Pain ASsessment in CAncer Patients by Machine LEarning (PASCALE) (PASCALE)

March 25, 2024 updated by: National Cancer Institute, Naples

Home-Based Telemedicine for Automatic Pain Assessment in Cancer Patients: Dataset Creation and Development of Machine Learning Algorithms

In cancer patients, the integration between anticancer therapies and palliative care is of fundamental importance. In this context, telemedicine can improve the quality of life (QoL) of chronic patients through self-management and remote monitoring solutions. This approach can favor the effectiveness of the treatment and therapeutic adherence. Of note, telemedicine can also be applied to the management of cancer pain. In the advanced stages of cancer disease, pain is one of the most obvious and most disabling symptoms. Consequently, proper pain management has a significant impact on the QoL, the ability to withstand treatment, and the recovery of patients. On the other hand, given the complexity of cancer pain, the main obstacle to its proper management is the lack of adequate measurement methods. Although in recent years a great deal of effort has been made in the direction of automatic pain assessment, both concerning the creation of datasets and the development of classification algorithms, the literature is lacking regarding the automatic measurement of pain in the setting of cancer patients. Observation by experienced clinical staff and self-assessment by patients could be useful for obtaining the ground truth and, in turn, for training automatic pain recognition systems.

Study Overview

Status

Recruiting

Detailed Description

For the entire duration of the study, patients will remain under the care of the Early Palliative Care and Simultaneous Care Outpatient team of the Istituto Nazionale Tumori, Fondazione Pascale, at home. Pain and other symptoms will be managed according to the good clinical practice and patients will receive assistance in agreement to the routine medical care.

The following devices will be used:

  1. Software
  2. Instrumentation
  3. Clinical Assessment Tools: European Organisation for Research and Treatment of Cancer Quality-of-life Questionnaire Core 30 (EORTC QLQ-C30), Daily Pain Diary, 0-10 numeric rating scale (NRS).

The project will be divided into three main Work Packages (WPs), dedicated respectively to the creation of the IT infrastructure to support acquisitions (WP1), the patient data collection campaign (WP2), and the development of machine learning algorithms for automatic pain recognition (WP3). The application of the devices and verification of correct functioning will be carried out at the patient's home by the IT staff involved in the study.

WP1 - The system consists of three main components: the server, with the attached database, the application for mobile devices, also responsible for managing data acquisition from physiological signal acquisition devices, and the desktop application, used by the clinical staff to monitor the progress of data collection.
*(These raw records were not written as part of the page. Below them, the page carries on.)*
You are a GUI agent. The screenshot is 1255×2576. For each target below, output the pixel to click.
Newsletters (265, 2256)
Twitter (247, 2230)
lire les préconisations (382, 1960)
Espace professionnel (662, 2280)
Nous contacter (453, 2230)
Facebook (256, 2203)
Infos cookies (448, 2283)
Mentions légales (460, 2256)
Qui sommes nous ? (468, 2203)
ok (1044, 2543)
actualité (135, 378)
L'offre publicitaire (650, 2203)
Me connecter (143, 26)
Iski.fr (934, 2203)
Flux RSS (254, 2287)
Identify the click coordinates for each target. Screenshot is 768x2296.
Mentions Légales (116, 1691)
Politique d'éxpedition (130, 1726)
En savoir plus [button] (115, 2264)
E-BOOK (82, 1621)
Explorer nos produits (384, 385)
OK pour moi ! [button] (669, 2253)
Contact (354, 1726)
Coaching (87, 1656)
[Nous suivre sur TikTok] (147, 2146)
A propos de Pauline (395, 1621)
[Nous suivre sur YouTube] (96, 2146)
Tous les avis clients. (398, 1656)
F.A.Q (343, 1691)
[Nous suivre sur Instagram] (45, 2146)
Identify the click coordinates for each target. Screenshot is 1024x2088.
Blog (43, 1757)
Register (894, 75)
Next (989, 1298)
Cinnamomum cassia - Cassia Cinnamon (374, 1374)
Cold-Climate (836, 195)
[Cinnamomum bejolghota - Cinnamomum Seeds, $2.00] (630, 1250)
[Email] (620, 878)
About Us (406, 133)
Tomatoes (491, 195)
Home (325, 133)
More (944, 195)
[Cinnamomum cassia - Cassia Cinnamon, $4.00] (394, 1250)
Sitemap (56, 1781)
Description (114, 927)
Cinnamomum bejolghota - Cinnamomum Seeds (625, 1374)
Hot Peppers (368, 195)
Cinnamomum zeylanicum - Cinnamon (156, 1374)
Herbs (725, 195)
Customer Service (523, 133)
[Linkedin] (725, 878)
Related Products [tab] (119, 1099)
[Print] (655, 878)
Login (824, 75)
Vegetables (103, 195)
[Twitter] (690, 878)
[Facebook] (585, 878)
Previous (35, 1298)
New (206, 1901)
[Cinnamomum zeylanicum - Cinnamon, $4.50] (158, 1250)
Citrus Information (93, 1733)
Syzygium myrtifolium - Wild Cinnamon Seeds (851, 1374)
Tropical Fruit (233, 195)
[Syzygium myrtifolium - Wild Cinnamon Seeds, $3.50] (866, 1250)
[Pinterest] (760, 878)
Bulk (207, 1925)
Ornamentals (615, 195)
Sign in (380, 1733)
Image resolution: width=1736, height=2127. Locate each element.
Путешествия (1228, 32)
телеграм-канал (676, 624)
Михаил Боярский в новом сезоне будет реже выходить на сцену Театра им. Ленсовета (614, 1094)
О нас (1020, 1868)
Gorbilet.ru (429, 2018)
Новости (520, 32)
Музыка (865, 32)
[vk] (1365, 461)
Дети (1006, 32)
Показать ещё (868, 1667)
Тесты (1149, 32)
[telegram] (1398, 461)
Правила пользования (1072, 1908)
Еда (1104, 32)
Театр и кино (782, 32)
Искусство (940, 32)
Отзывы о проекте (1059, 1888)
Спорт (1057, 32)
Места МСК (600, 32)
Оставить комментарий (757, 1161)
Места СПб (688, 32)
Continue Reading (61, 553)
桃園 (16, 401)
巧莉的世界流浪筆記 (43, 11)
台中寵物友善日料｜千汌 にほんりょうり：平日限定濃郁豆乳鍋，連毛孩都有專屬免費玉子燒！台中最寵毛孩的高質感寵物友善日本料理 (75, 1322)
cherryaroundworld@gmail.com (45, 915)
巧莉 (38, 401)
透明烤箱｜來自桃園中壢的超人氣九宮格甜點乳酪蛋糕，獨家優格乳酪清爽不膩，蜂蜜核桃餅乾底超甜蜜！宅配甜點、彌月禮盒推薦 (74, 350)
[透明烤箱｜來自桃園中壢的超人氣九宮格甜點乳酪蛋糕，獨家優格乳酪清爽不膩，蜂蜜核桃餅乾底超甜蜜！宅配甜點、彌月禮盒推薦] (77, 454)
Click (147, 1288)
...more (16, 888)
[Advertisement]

The mobile application will have the role of interfacing directly with the patient and acquiring biometric data from wearable devices. Specifically, the following signals will be acquired: heart rate, body temperature, non-invasive blood pressure, and galvanic skin response (GSR). The heart rate will be obtained through a wearable device (Garmin Vivosmart 4) while the body temperature, the non-invasive blood pressure, and the GSR will be acquired by an external device (a BITalino platform).To further validate the accuracy of the algorithm that will deal with pain detection, patients will also be given a QoL questionnaire (EORTC QLQ-C30).

In order to acquire the ground truth of the data, the patient will be asked to provide feedback on the level of pain, both at certain intervals of time during the day, and in case of acute pain episodes. This feedback can be based on NRS and multimedia strategies (e.g., videos). Patients will fill out a daily pain diary.

WP2 - The campaign will include a preliminary acquisition phase aimed at testing the IT infrastructure. For obtaining an adequate inter-subject and intra-subject variability, it will be necessary to enroll at least 40 patients, acquiring data for 10-14 days. Thus, the data collection campaign will be conducted for about 6 months. Each subject will use the mobile application and sensors for 2 weeks. Data will be acquired using simultaneously data collection bundles (application, sensors, and any mobile device). Upon enrolment and at the end, EORTC QLQ-C30 will be administered.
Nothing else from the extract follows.